# Advanced topic in Odes 2

#### grandy

##### Member
For the equation dy/dt =y(1-ky), where k is a constant,find the fixed points and investigate their stability.
what are the fixed points of the modified Euler Scheme applied to this equation and what is their stability?
=>

dy / dt = y ( 1 - ky )
dy / dt = y - ky^2
dy / dt - y = - ky^2
Let v = y^( - 1 )
y = 1 / v
dy / dt = ( - 1 / v^2 ) * dv / dt

( - 1 / v^2)dv / dt - ( 1 / v ) = ( - k ) ( 1 / v)^2
(dv / dt ) + v = k
e^(t ) dv / dt + ( e^t )v = ke^t
(e^t )v = ke^t + C
v = k + Ce^(- t )

y = 1 / [ k + Ce^( - t ) ]

#### Prove It

##### Well-known member
MHB Math Helper
For the equation dy/dt =y(1-ky), where k is a constant,find the fixed points and investigate their stability.
what are the fixed points of the modified Euler Scheme applied to this equation and what is their stability?
=>

dy / dt = y ( 1 - ky )
dy / dt = y - ky^2
dy / dt - y = - ky^2
Let v = y^( - 1 )
y = 1 / v
dy / dt = ( - 1 / v^2 ) * dv / dt

( - 1 / v^2)dv / dt - ( 1 / v ) = ( - k ) ( 1 / v)^2
(dv / dt ) + v = k
e^(t ) dv / dt + ( e^t )v = ke^t
(e^t )v = ke^t + C
v = k + Ce^(- t )

y = 1 / [ k + Ce^( - t ) ]

I believe you have solved the DE correctly (although I would have just separated the variables). Have you found the critical points yet?
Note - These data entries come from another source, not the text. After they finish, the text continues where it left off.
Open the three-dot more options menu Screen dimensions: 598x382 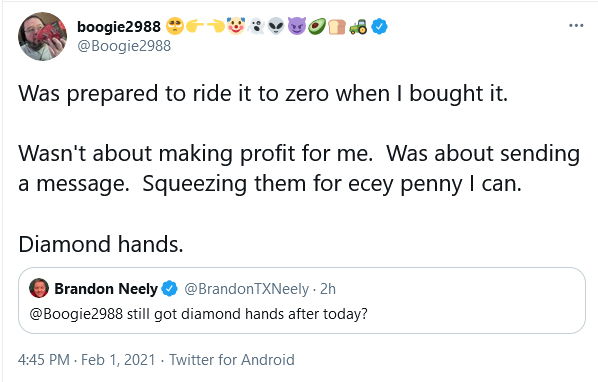576,26
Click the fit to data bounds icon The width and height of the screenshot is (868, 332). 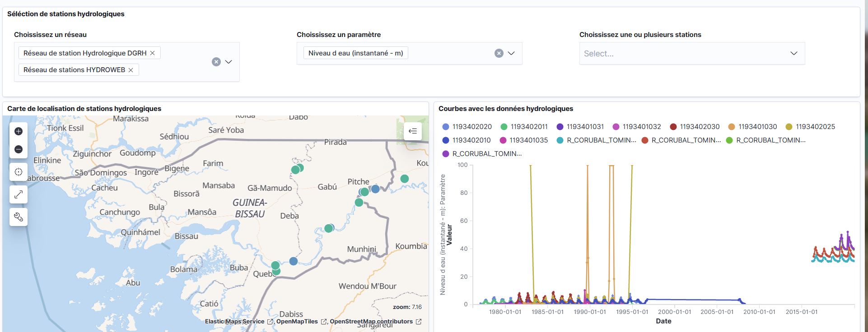click(x=19, y=172)
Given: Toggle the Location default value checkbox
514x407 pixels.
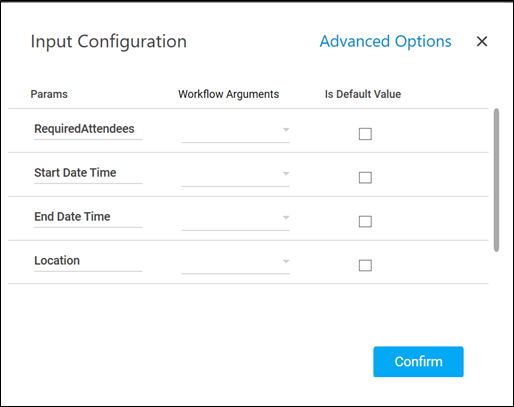Looking at the screenshot, I should 365,265.
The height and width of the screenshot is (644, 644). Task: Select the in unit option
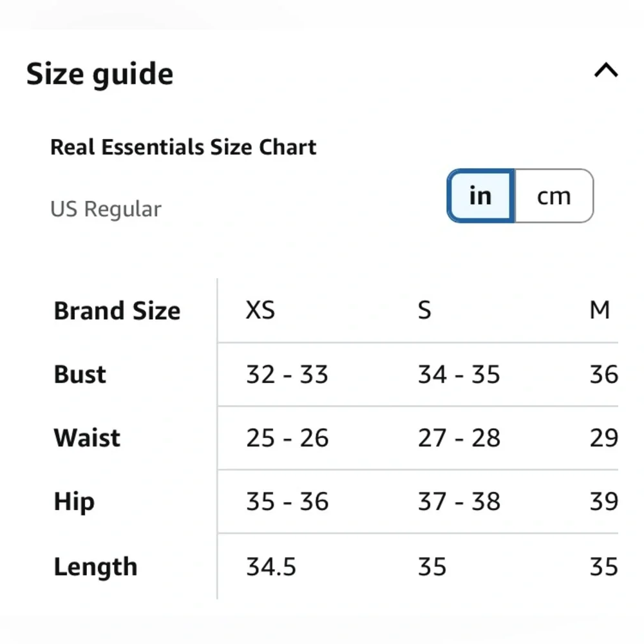pos(479,196)
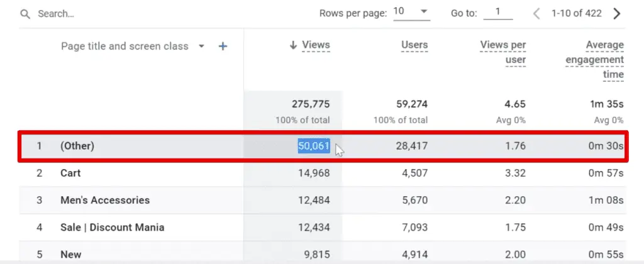644x264 pixels.
Task: Type in the Search field
Action: tap(126, 14)
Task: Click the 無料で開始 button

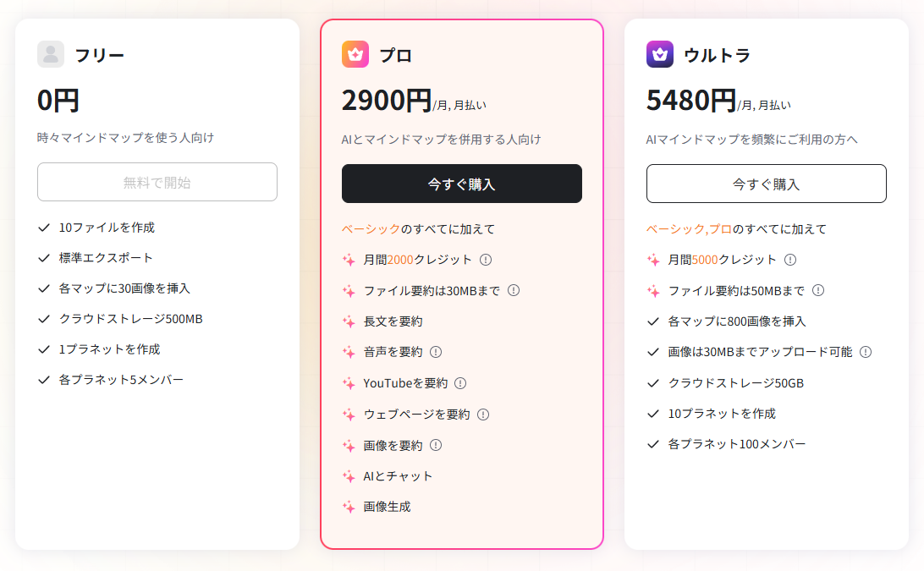Action: pyautogui.click(x=157, y=182)
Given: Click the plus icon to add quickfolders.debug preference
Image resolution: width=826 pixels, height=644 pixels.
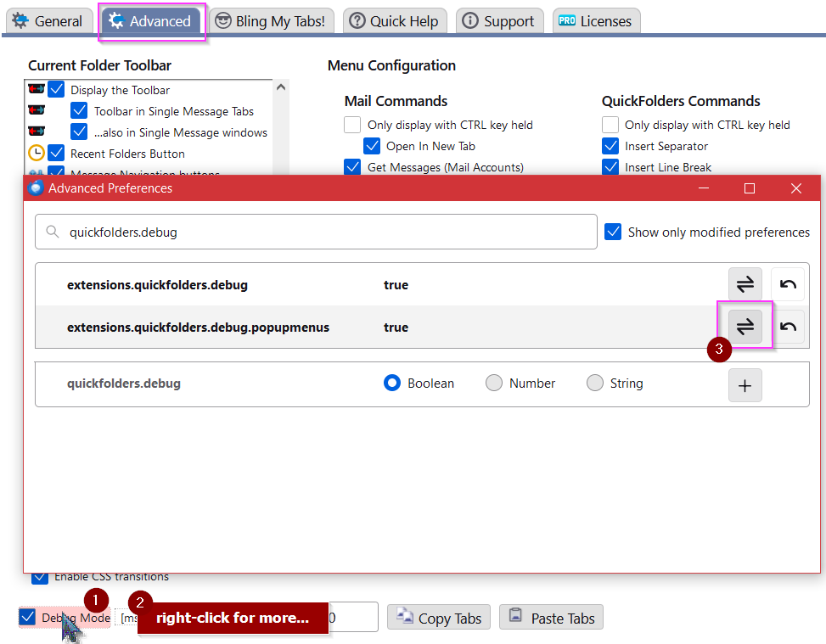Looking at the screenshot, I should (x=745, y=384).
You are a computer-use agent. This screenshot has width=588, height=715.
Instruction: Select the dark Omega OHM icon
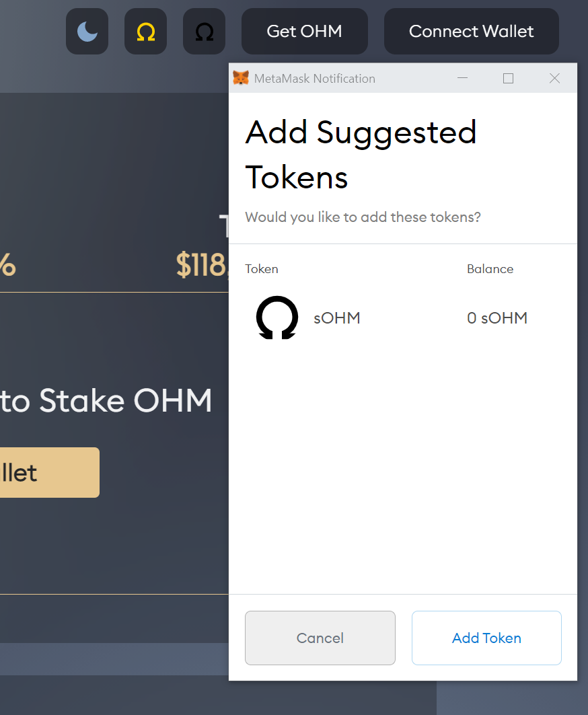pyautogui.click(x=204, y=31)
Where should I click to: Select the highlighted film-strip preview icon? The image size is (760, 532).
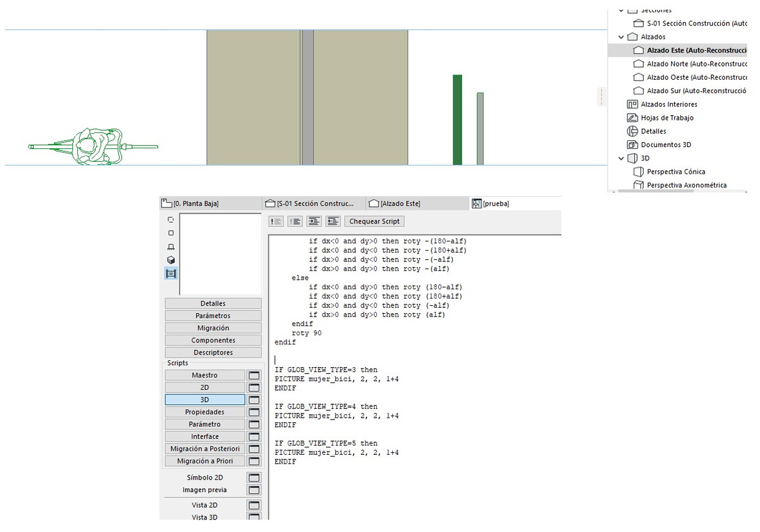point(171,273)
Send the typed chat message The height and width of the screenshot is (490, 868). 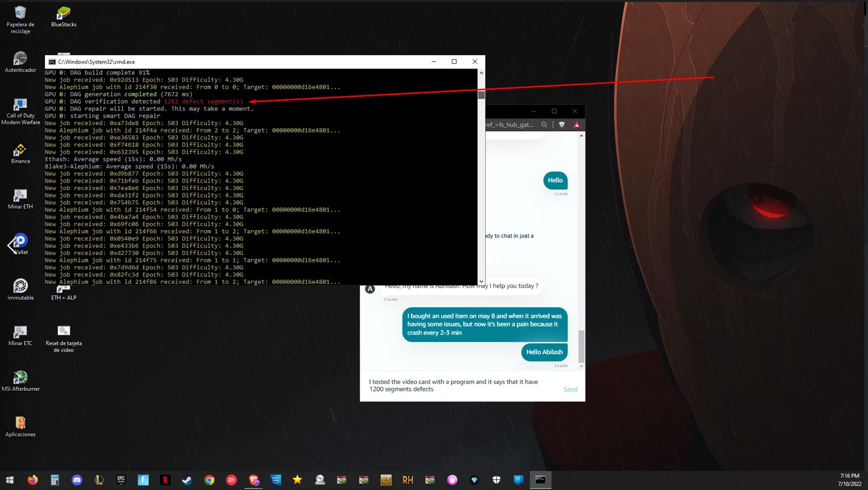tap(570, 389)
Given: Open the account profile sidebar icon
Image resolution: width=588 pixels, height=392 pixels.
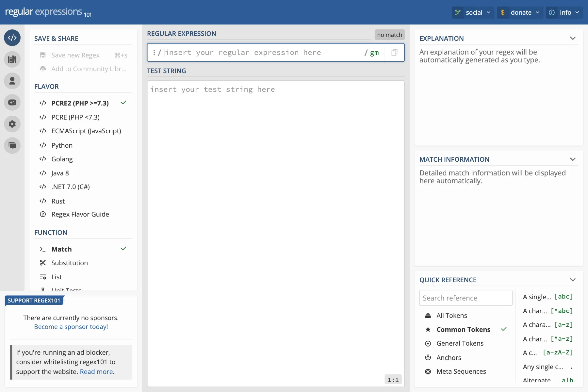Looking at the screenshot, I should point(12,81).
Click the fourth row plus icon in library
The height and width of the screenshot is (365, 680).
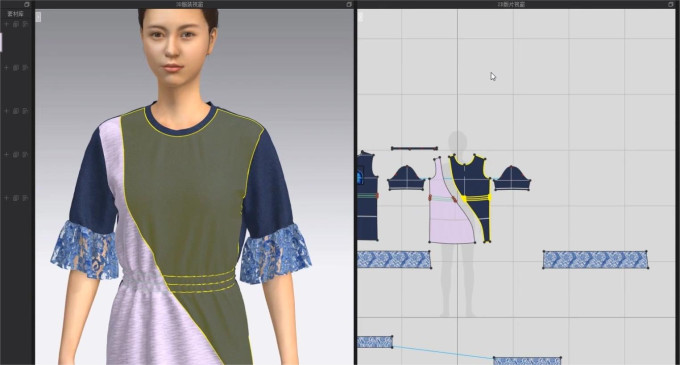pyautogui.click(x=7, y=155)
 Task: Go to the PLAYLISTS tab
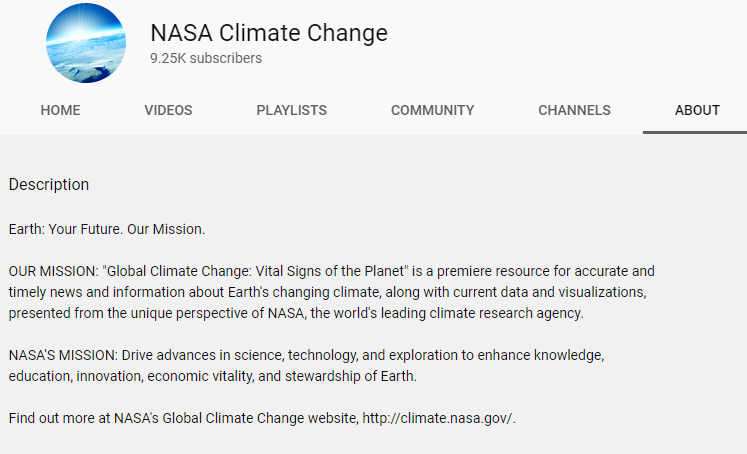pyautogui.click(x=291, y=110)
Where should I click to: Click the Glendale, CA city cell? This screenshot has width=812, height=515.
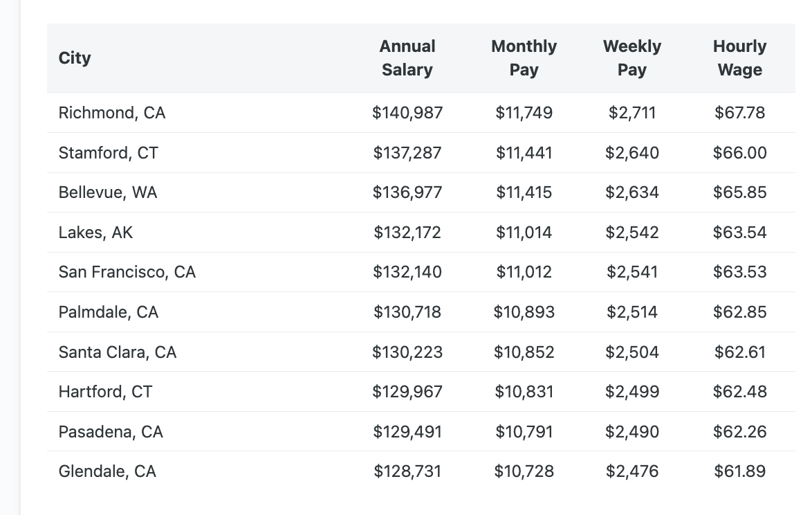click(107, 471)
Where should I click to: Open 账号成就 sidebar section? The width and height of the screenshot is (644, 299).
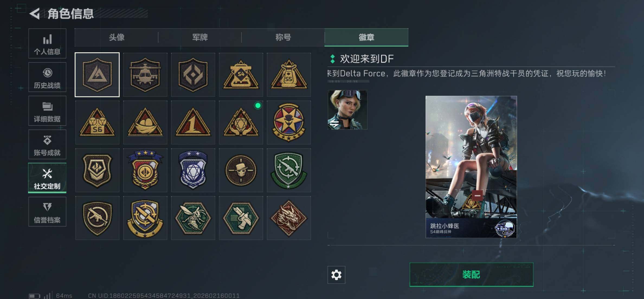(x=47, y=144)
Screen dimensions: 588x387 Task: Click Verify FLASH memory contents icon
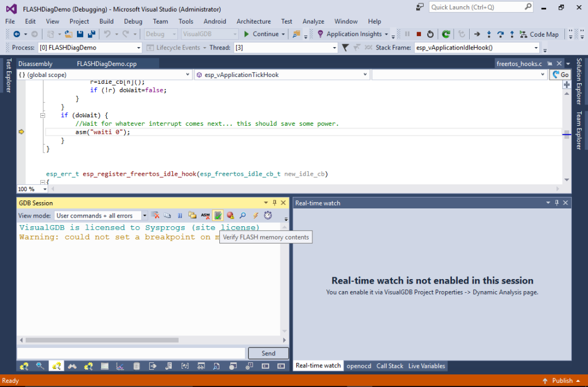tap(218, 215)
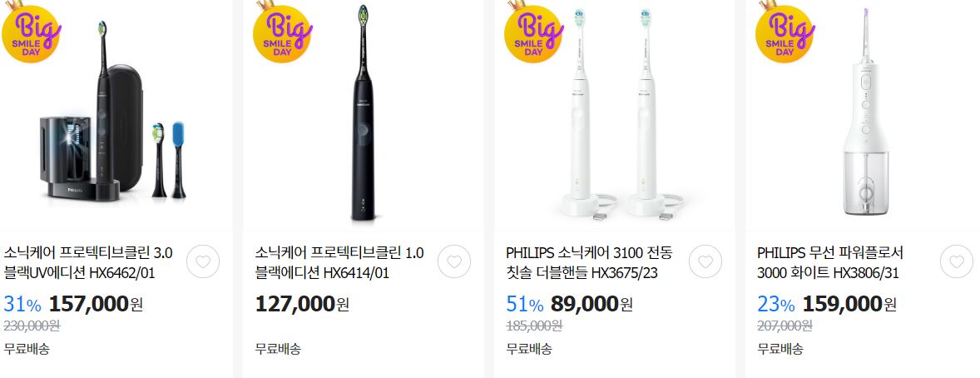Click Big Smile Day badge on power flosser
Viewport: 980px width, 378px height.
pyautogui.click(x=784, y=32)
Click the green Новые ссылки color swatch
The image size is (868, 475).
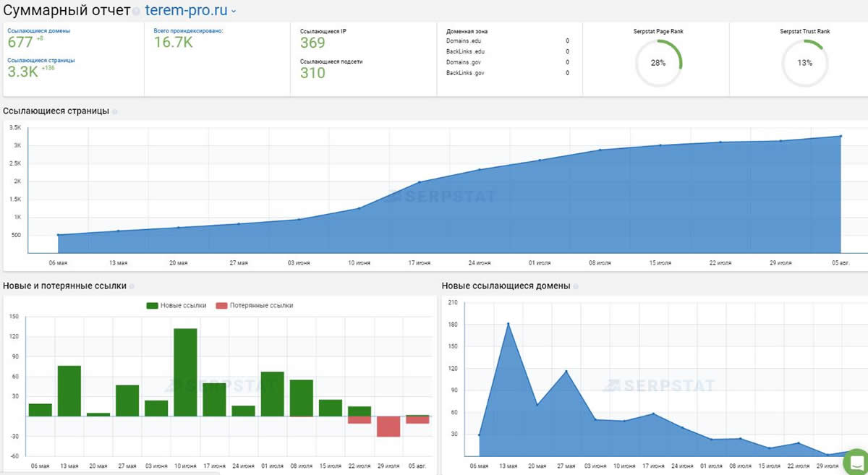153,305
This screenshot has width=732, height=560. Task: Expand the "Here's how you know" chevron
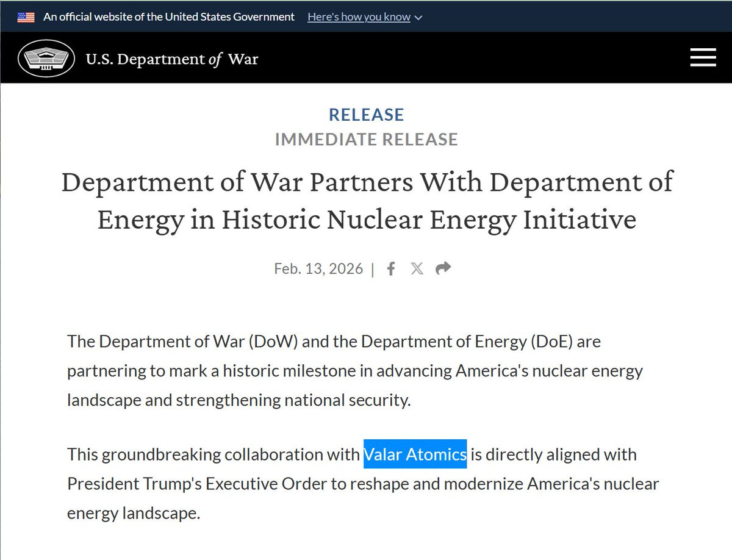(x=418, y=18)
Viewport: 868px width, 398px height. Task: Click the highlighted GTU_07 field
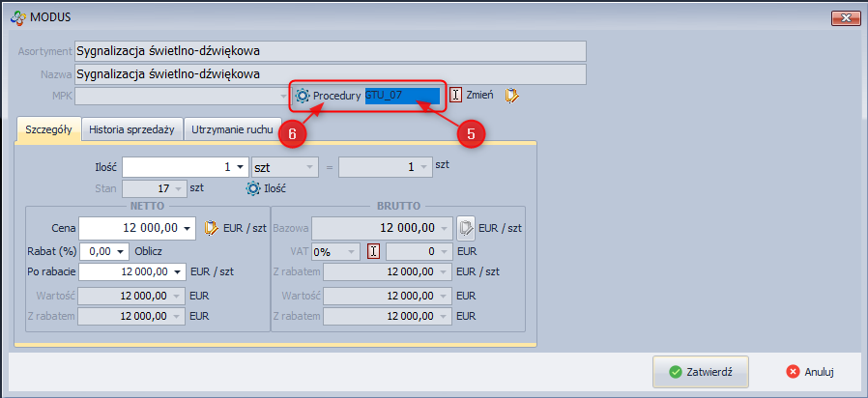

Have you checked their stability?

#### grandy

##### Member
To find the fixed points, we set dy/dt=0 and find the roots, which yields:

y ( 1 - ky ) =0
that gives
y=0,y=1/k
An additional point of interest is k=0, in which case y=0 is the only fixed point.
is there any fixed point, that i need to calculate?
To investigate the stability, i would look at a direction field plot. but dont know how to calculate the stability.

#### grandy

##### Member
i found out the fixed points, by setting dy/dt=0 and find the roots, which yields:

y ( 1 - ky ) =0
that gives
y=0,y=1/k

To investigate the stability:
f'(y)= 1- 2ky
f'(0)= 1 >0 unstable
f'(1/k) = -1<0 stable

kindly someone please check my answer for the fixed points and normal stability

for the modified euler scheme, i will try it after i got the above answer correct.